[Data entries]

[Start of section]

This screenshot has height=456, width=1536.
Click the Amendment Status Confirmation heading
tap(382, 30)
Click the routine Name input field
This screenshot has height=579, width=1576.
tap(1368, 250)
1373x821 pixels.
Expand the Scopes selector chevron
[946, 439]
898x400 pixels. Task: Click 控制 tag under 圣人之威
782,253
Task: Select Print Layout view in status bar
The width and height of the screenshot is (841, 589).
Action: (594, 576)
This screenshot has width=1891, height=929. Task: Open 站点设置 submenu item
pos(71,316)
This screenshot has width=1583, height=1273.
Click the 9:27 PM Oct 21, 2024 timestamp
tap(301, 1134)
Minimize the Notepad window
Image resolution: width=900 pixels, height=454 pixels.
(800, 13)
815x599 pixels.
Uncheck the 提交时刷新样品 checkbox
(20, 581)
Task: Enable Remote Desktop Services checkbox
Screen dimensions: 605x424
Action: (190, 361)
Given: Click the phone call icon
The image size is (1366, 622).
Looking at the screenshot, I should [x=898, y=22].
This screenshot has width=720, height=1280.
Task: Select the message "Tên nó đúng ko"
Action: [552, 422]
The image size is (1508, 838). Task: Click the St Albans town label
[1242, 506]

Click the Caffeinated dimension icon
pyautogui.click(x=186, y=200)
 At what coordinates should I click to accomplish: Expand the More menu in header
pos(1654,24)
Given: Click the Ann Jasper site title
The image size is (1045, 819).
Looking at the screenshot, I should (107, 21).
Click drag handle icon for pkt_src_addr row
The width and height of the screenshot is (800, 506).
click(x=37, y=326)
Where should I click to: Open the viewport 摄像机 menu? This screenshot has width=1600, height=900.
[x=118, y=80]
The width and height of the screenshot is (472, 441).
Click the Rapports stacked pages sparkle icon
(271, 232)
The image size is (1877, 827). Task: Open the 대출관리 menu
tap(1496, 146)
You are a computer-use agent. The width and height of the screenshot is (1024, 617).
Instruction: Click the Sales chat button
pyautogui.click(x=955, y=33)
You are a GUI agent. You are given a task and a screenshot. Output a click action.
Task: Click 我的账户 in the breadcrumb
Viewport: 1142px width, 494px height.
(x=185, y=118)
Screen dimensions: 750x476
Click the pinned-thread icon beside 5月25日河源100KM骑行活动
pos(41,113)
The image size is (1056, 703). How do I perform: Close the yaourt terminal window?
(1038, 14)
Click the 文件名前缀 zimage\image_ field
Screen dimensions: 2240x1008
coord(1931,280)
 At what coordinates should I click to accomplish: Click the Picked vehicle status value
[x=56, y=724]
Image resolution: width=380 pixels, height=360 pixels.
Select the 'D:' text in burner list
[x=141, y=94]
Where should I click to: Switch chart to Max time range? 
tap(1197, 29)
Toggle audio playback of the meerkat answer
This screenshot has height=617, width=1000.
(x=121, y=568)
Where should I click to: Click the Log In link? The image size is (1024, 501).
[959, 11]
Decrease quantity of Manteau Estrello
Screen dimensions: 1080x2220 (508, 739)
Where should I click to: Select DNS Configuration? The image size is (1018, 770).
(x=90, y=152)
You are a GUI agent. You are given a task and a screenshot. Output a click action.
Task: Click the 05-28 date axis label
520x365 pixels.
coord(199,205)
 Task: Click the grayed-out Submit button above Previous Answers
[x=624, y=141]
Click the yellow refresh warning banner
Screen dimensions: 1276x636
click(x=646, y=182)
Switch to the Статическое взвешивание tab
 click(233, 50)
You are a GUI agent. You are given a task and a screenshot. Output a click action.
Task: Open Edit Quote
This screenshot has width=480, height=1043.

[End of section]

[Instructions for the task]: What is needed is an exact copy of the lines from the one containing "You are a computer-use" through the last line of the records above, both included.

[Your solution]:
You are a computer-use agent. The width and height of the screenshot is (1024, 617).
Instruction: Click the Sales chat button
pyautogui.click(x=955, y=33)
You are a GUI agent. You are given a task and a screenshot. Output a click action.
Task: Click 我的账户 in the breadcrumb
Viewport: 1142px width, 494px height.
(x=185, y=118)
Screen dimensions: 750x476
Click the pinned-thread icon beside 5月25日河源100KM骑行活动
pos(41,113)
The image size is (1056, 703). How do I perform: Close the yaourt terminal window?
(1038, 14)
Click the 文件名前缀 zimage\image_ field
Screen dimensions: 2240x1008
coord(1931,280)
 At what coordinates should I click to accomplish: Click the Picked vehicle status value
[x=56, y=724]
Image resolution: width=380 pixels, height=360 pixels.
Select the 'D:' text in burner list
[x=141, y=94]
Where should I click to: Switch chart to Max time range? 
tap(1197, 29)
Toggle audio playback of the meerkat answer
This screenshot has height=617, width=1000.
(x=121, y=568)
Where should I click to: Click the Log In link? The image size is (1024, 501).
[959, 11]
Decrease quantity of Manteau Estrello
Screen dimensions: 1080x2220 (508, 739)
Where should I click to: Select DNS Configuration? The image size is (1018, 770).
(x=90, y=152)
You are a GUI agent. You are given a task and a screenshot. Output a click action.
Task: Click the 05-28 date axis label
520x365 pixels.
coord(199,205)
 Task: Click the grayed-out Submit button above Previous Answers
[x=624, y=141]
Click the yellow refresh warning banner
Screen dimensions: 1276x636
click(x=646, y=182)
Switch to the Статическое взвешивание tab
 click(233, 50)
You are a GUI agent. You are given a task and a screenshot. Output a click action.
Task: Open Edit Quote
This screenshot has width=480, height=1043.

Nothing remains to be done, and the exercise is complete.